After this by the Direction of Master Attorney-General, were their several Examinations (subscribed by themselves) shewed particularly unto them, and acknowledged by them to be their own, and true, wherein every one had confessed the Treason. Then did Master Attorney desire, That albeit that which had been already done and confessed at the Bar, might be all-sufficient for the Declaration and Justification of the Course of Justice then held, especially seeing we have Reos confitentes, the Traitors own voluntary Confessions at the Bar; yet for further Satisfaction to so great a Presence and Audience, and their better Memory of the Carriage of these Treasons, the voluntary and free Confessions of all the said several Traitors in writing subscribed with their own proper Hands, and acknowledged at the Bar, by themselves to be true, were openly and distinctly read; By which, amongst other things, it appeared that Bates was absolved for what he undertook concerning the Powder-Treason, and being therein warranted by the Jesuits. Also it appeared, that Hammond the Jesuit, after that he knew the Powder-Treason was discovered, and that these Traitors had been in actual Rebellion, confessed them, and gave them Absolution: And this was on Thursday the 7th of November.

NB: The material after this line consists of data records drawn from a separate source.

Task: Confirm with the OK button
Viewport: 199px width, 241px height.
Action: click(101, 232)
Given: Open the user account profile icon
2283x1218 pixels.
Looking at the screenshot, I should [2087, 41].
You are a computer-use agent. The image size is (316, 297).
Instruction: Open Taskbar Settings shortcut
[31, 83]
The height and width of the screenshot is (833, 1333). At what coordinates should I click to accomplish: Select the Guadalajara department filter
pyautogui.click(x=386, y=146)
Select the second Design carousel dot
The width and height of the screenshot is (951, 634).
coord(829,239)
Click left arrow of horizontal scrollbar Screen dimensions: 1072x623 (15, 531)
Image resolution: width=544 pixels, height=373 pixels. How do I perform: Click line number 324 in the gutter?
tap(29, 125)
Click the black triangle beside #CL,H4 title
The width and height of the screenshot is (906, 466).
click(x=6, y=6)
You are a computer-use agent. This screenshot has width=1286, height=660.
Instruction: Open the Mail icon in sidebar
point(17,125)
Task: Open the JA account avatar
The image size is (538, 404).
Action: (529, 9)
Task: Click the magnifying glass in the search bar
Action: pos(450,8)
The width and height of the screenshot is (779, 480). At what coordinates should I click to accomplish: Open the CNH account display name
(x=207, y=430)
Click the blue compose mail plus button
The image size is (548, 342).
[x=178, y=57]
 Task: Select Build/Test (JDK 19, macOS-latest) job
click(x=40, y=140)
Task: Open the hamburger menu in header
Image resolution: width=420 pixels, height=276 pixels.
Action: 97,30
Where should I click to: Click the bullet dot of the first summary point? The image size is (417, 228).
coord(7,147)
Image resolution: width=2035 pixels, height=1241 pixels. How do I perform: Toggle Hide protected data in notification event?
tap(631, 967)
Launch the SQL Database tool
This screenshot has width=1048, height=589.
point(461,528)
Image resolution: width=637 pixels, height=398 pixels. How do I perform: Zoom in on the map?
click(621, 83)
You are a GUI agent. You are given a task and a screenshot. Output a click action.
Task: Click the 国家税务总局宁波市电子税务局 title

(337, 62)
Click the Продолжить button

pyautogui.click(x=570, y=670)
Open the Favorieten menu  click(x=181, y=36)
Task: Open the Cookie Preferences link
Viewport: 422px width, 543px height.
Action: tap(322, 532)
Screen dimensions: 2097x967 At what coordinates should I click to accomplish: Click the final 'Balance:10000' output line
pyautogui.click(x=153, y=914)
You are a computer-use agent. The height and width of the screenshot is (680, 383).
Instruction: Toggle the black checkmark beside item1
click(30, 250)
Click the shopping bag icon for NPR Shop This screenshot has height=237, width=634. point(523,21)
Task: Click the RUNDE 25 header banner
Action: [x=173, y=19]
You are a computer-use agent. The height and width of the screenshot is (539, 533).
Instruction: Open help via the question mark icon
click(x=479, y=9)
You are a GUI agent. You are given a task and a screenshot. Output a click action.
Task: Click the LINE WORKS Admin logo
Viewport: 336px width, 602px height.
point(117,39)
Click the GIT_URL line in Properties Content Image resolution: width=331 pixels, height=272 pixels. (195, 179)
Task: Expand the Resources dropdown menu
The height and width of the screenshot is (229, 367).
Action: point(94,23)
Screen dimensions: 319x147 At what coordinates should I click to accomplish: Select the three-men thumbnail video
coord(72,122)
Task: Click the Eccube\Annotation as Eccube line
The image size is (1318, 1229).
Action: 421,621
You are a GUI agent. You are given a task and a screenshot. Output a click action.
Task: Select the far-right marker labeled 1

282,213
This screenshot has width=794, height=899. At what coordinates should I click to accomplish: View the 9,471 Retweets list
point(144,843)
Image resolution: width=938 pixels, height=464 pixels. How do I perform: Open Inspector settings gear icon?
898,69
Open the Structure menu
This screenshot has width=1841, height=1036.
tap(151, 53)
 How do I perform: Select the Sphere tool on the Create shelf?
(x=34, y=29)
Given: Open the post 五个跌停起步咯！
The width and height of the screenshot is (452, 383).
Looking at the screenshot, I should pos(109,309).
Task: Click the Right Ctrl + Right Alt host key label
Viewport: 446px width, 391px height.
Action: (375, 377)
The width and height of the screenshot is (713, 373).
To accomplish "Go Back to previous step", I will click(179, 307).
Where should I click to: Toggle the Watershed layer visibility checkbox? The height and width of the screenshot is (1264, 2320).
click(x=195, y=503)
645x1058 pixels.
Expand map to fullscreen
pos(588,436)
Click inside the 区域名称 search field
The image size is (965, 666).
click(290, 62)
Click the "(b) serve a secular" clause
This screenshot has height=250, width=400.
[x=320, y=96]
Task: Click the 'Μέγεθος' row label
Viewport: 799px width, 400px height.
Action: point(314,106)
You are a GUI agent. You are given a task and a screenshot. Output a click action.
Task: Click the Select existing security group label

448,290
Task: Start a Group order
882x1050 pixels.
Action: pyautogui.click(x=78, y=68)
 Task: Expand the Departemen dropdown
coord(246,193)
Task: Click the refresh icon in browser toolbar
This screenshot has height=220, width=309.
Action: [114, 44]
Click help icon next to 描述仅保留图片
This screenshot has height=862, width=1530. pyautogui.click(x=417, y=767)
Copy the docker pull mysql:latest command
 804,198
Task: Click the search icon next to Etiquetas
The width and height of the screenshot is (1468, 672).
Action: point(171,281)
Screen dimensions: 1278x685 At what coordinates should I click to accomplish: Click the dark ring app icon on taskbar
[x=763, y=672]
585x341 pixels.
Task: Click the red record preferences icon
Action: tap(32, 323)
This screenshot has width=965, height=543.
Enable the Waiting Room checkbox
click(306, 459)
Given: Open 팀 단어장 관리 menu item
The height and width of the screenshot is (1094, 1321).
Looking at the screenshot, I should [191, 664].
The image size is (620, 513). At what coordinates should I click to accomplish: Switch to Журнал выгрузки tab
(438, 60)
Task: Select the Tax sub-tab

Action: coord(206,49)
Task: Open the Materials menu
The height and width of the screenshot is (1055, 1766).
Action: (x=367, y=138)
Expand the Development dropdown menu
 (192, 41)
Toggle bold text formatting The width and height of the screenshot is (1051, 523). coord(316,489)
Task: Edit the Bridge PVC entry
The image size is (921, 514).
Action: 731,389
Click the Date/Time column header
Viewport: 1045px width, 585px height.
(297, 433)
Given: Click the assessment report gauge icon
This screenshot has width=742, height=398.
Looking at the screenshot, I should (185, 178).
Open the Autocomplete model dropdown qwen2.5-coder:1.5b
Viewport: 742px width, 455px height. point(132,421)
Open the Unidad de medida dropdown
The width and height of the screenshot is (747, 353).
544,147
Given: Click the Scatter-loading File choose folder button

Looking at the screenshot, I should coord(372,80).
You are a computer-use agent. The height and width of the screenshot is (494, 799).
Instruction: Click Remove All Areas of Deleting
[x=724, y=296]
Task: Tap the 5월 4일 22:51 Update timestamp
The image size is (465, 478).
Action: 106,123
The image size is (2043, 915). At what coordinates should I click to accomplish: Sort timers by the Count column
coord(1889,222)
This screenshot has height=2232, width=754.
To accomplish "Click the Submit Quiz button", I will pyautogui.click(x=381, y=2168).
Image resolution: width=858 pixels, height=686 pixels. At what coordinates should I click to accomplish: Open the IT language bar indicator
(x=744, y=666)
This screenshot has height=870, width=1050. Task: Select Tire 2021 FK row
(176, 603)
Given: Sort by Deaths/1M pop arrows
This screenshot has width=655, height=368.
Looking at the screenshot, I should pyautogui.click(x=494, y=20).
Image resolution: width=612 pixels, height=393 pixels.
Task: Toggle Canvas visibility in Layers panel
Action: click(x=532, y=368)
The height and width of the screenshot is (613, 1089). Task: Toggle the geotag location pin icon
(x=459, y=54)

Here also was Mention made by Master Attorney of the Confessions of Watson and Clarke, Seminary Priests, upon their Apprehension; who affirmed, that there was some Treason intended by the Jesuits, and then in Hand; as might appear.
After the reading of their several Examinations, Confessions, and voluntary Declaration as well of themselves, as of some of their dead Confederates, they were all by the Verdict of the Jury found guilty of the Treasons contained in their Indictment.